I am Mary’s brother Christopher who lives in Australia. I have a story about how dementia can have a broader tragic impact on others. Some years ago, in the 1990s, an elderly man with dementia died under the wheels of my van on the highway between Sydney and Canberra.

 

I was driving back with my girlfriend from a visit to her family, a two day drive south from Brisbane – Australians are used to long distances. I was driving that stretch of the multi-lane highway and she was asleep in the back across one of the bench seats of the Mitsubishi L300 4WD van I had then.

 

Out of nowhere, as there were fields around, an odd looking elderly man appeared in a raincoat and carrying an umbrella, crossing the opposite lanes to the central dividing strip where he stopped, appearing to wait until a break in the traffic on our side before crossing further.

 

As I got close enough to see the expression on his face it suddenly changed to one difficult to describe, of fear and bewilderment as though he had suddenly noticed where he was and what he was doing, and panicked. He then did exactly the wrong thing and ran as though to get across in front of me. As I braked he hit the front of the van and fell onto the verge.

 

By extraordinary chance an off-duty ambulance was approaching in the opposite direction and saw the accident, and paramedics were with us within seconds. He was already dead. Other drivers from behind also stopped. They and the ambulance crew all very kindly made a point of telling me that I could not have avoided him, and that they would be witness to that if needed.

 

Later the police identified him, and told me he was suffering from dementia and was a known wanderer from home. I offered to go and see his widow but they advised against it.

 

I think it greatly helped that I was reassured by other people that there was nothing more I could have done.

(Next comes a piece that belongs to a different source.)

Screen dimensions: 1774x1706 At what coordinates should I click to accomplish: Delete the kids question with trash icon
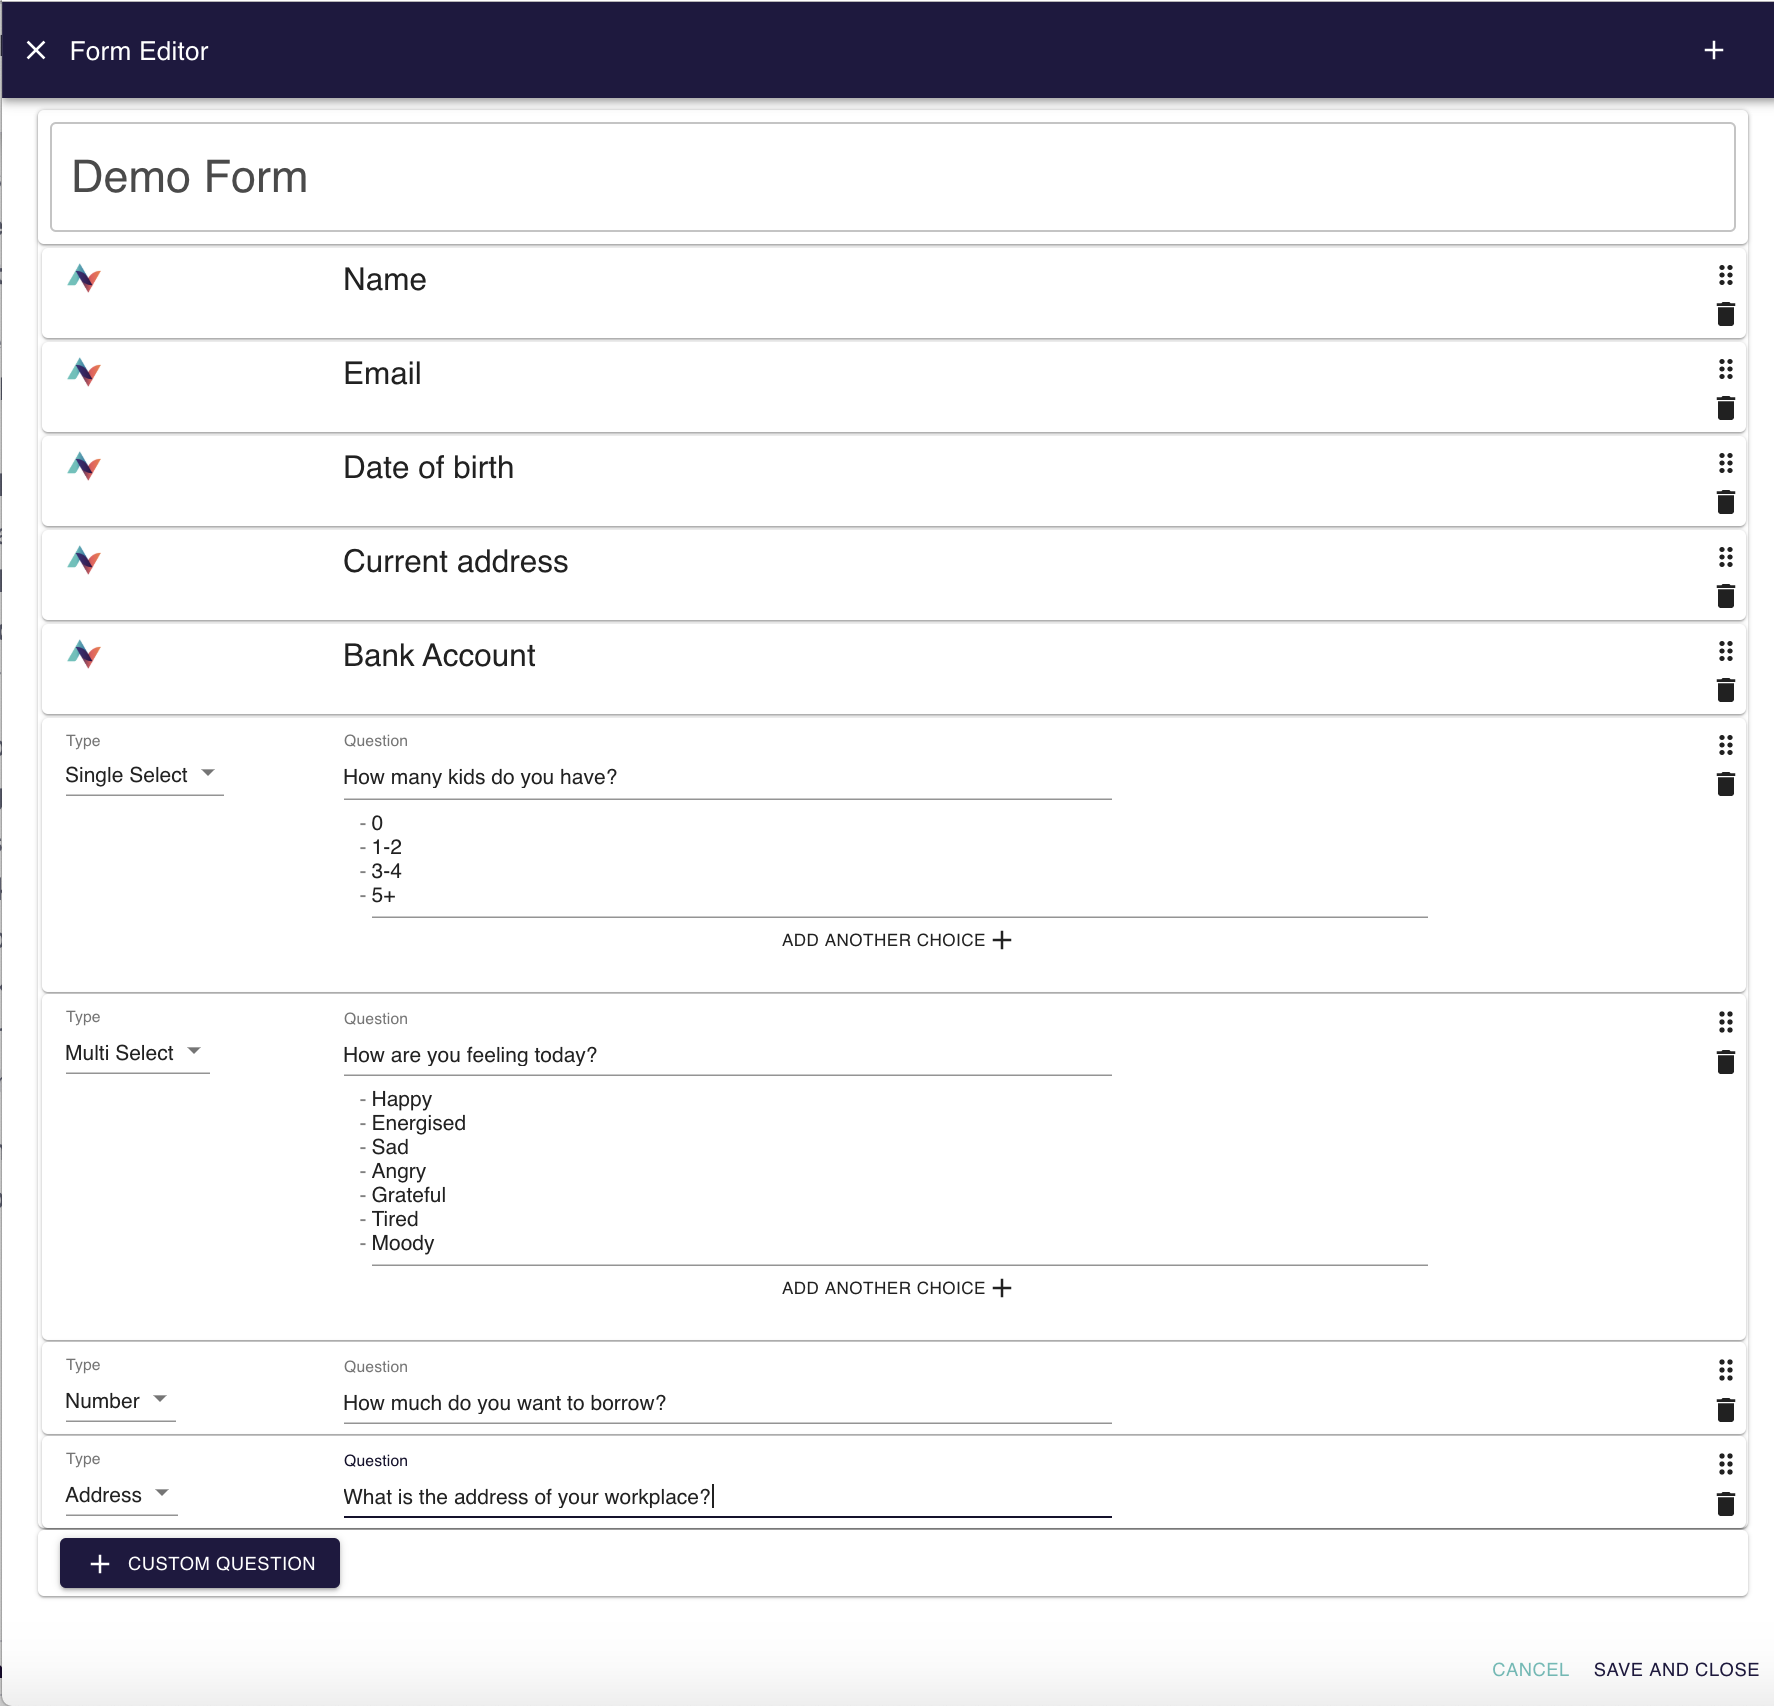[1725, 784]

Left to our own thoughts we are likely to dwell on these things, endlessly re-running them as a self-critique. I was able to put the experience behind me because of the assistance from others.

 

My sleeping girlfriend was woken by the fatal accident. She was the only person present who did not see what happened, but that may have contributed to later sleeping difficulties.

 

So, a very sad end for the poor man, especially as it seemed to me that it may have been a moment of sudden lucidity that undid him. Also for his wife who must have finally received the news she dreaded would sometime come.